Outra polêmica envolvendo os trabalhos da perícia é o valor dos honorários a ser pago pelo Estado, que é responsável exclusivo pela produção da prova. O perito anterior havia cobrado R$ 11 mil para a realização da avaliação. Já o novo perito teria cobrado R$ 865 mil, fato que levanta suspeitas sobre a súbita majoração do valor dos serviços. Segundo fontes ligadas ao mercado, a elaboração do laudo deste porte tem um custo estimado entre R$ 5 mil e R$ 10 mil junto a peritos reconhecidos pela Justiça.
A discussão em torno do preço dos terrenos se arrasta desde agosto do ano passado, quando da publicação do decreto de desapropriação das áreas por motivo de interesse público. Apesar de ser um projeto privado, o governo entrou como sócio no empreendimento, que já está na fase de licenciamento ambiental.
O projeto do Porto Central prevê a construção de um complexo industrial e portuário em uma área de aproximadamente 6.800 hectares (equivalente a 68 milhões de metros quadrados). No entanto, a área portuária deve ser de 2.000 hectares (20 milhões de metros quadrados), sendo que a primeira fase pode ocupar 1.500 hectares (15 milhões de metros quadrados), segundo dados divulgados pela TPK Logística, empresa responsável pelo projeto.

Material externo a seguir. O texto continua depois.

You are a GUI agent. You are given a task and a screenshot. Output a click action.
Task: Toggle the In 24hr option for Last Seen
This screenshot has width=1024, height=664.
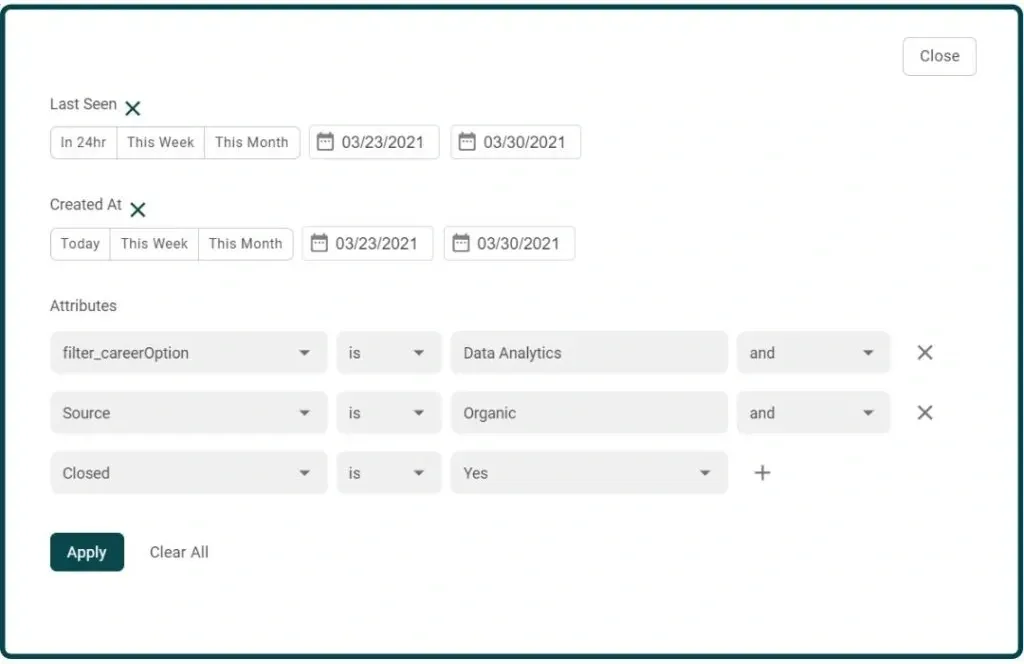pos(83,142)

A maior polêmica reside no fato de a empresa não constar como proprietária das áreas onde deve ser instalado o porto em Presidente Kennedy. Diferentemente do caso do projeto da Ferrous Resources, também no município – onde os terrenos foram adquiridos pela ZMM Empreendimentos e repassados à mineradora –, as áreas do Porto Central continuam em nome de terceiros, que não têm qualquer relação com o negócio.